Overclocking on the Z390 platform is pretty much the same as on the Z370 platform. So if you are familiar with that, overclocking your 9th gen Intel processor will be pretty easy. We are going to do all of our overclocking in the BIOS.
So in our BIOS the first thing we are going to want to set is the CPU Ratio mode to “All Core” and the “All Core” ratio to what we are going to shoot for. In our case it is 51, which will bring all of our cores to 5.1 GHz. Also if your BCLK is set at “Auto” it is a good idea to set it at “100.00”.
On the same page in the ASRock BIOS you’ll find your power limit and current limit settings. Motherboards have built-in power settings that will actually throttle your CPU if you throw too much power at it. To disable these built-in settings you can max out the “Long Duration Power Limit” and “Short Duration Power Limit”. You are also going to want to max out the “CPU Core Current Limit”, typically 255.50 is the max you can set here.
In your Voltage and power settings you are going to want to have a set CPU VCore voltage, we went with 1.35V. You may also want to test different load-line calibration settings.
While our system seemed to be pretty stable at these settings I noticed when I would put load on the CPU it would throttle almost instantly. Our temperatures were not all that hot so I was not sure what was going on. A good way to see why your Intel processor is throttling is the Intel Xtreme Tuning Utility (XTU).

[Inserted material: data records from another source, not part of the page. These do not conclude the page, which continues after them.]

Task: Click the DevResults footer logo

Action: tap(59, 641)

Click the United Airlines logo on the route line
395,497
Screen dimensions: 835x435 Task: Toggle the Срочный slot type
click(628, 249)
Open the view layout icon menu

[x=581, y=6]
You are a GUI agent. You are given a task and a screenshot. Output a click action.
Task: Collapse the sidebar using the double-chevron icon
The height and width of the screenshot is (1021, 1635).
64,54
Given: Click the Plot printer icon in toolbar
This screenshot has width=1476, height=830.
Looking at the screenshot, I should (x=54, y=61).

Intel XTU told us that our processor was “Motherboard VR Thermal Throttling”. After doing some research it seemed our VRM components were getting too hot. Looking at the Phantom Gaming series the Gaming SLI/ac has much smaller VRM heatsinks than the Gaming 6 and Gaming 9 boards. We even brought the CPU frequency down to 4.8 GHz across all eight cores and we had the same result, which was a little disappointing.
We found a solution, which was placing two fans on top of the VRM heatsink, but obviously this is not a viable solution for most people.
I would say if you plan on doing any overclocking go for the Gaming 6 or Gaming 9 boards. With our fans cooling our VRMs we were able to achieve that 5.1 GHz overclock across all eight cores.